▶ A run of records:
§
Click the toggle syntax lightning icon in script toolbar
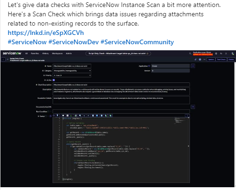 point(58,115)
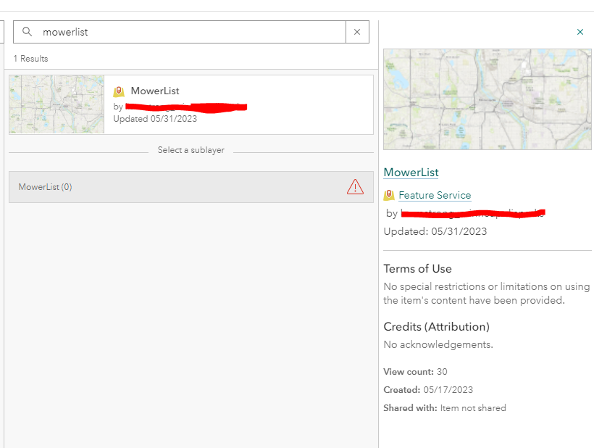Click the 1 Results count label
This screenshot has width=594, height=448.
tap(30, 59)
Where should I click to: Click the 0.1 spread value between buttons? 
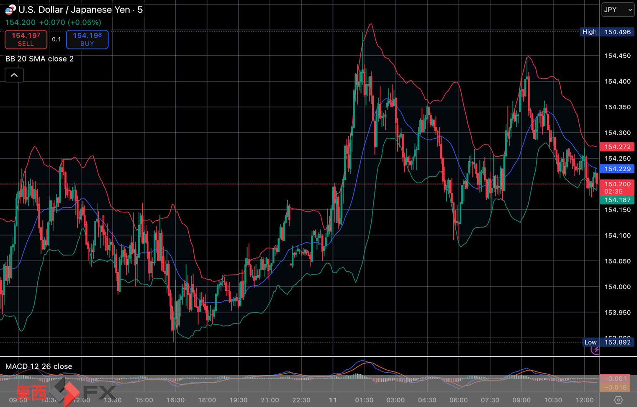(57, 39)
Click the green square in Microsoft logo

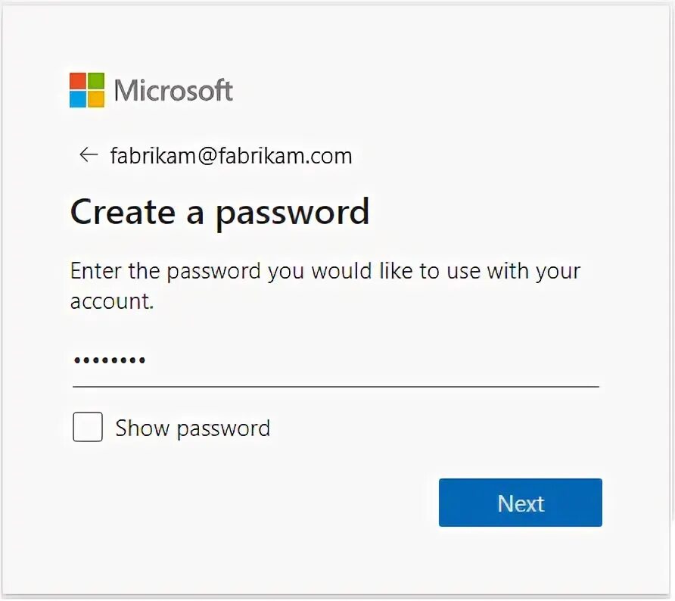click(96, 81)
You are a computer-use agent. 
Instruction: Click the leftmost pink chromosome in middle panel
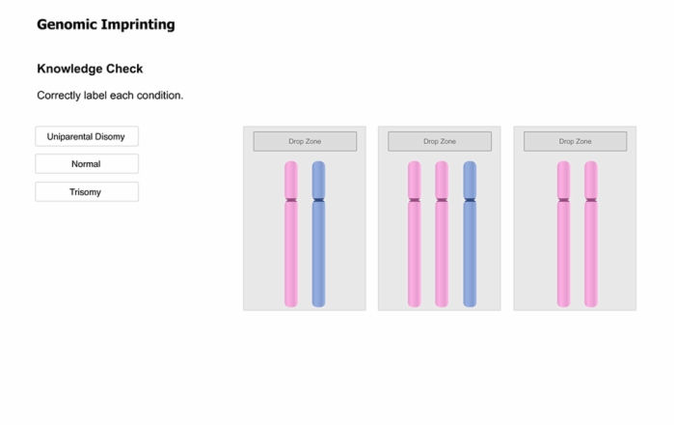414,234
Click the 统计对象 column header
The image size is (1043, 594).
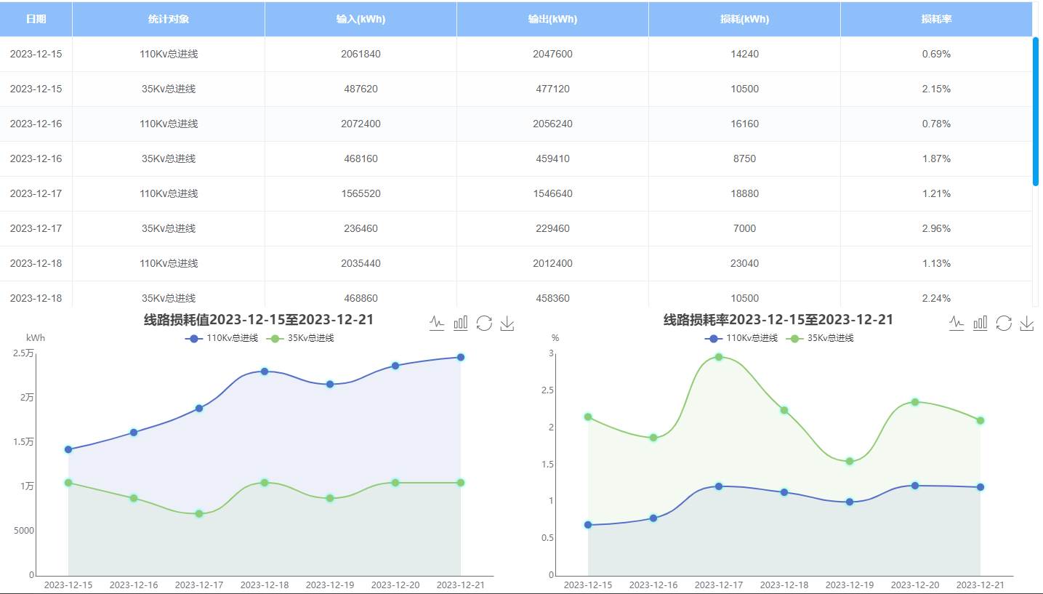(169, 19)
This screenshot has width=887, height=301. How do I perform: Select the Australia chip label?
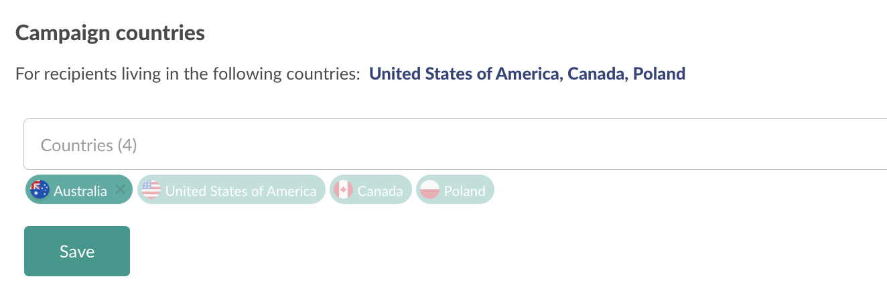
§
▶ Short problem: Rewrite the lines of the records above as a numbered list, skipping blank lines and leaving out the pictures.

▶ Task answer:
1. Click the toggle syntax lightning icon in script toolbar
2.  point(58,115)
3. Click the 1 Results count label
4. This screenshot has width=594, height=448.
5. tap(30, 59)
6. Where should I click to: Click the 0.1 spread value between buttons? 
7. (57, 39)
8. Click the green square in Microsoft logo
9. click(96, 81)
10. You are a computer-use agent. 
11. Instruction: Click the leftmost pink chromosome in middle panel
12. 414,234
13. Click the 统计对象 column header
14. The image size is (1043, 594).
15. (169, 19)
16. This screenshot has width=887, height=301. How do I perform: Select the Australia chip label?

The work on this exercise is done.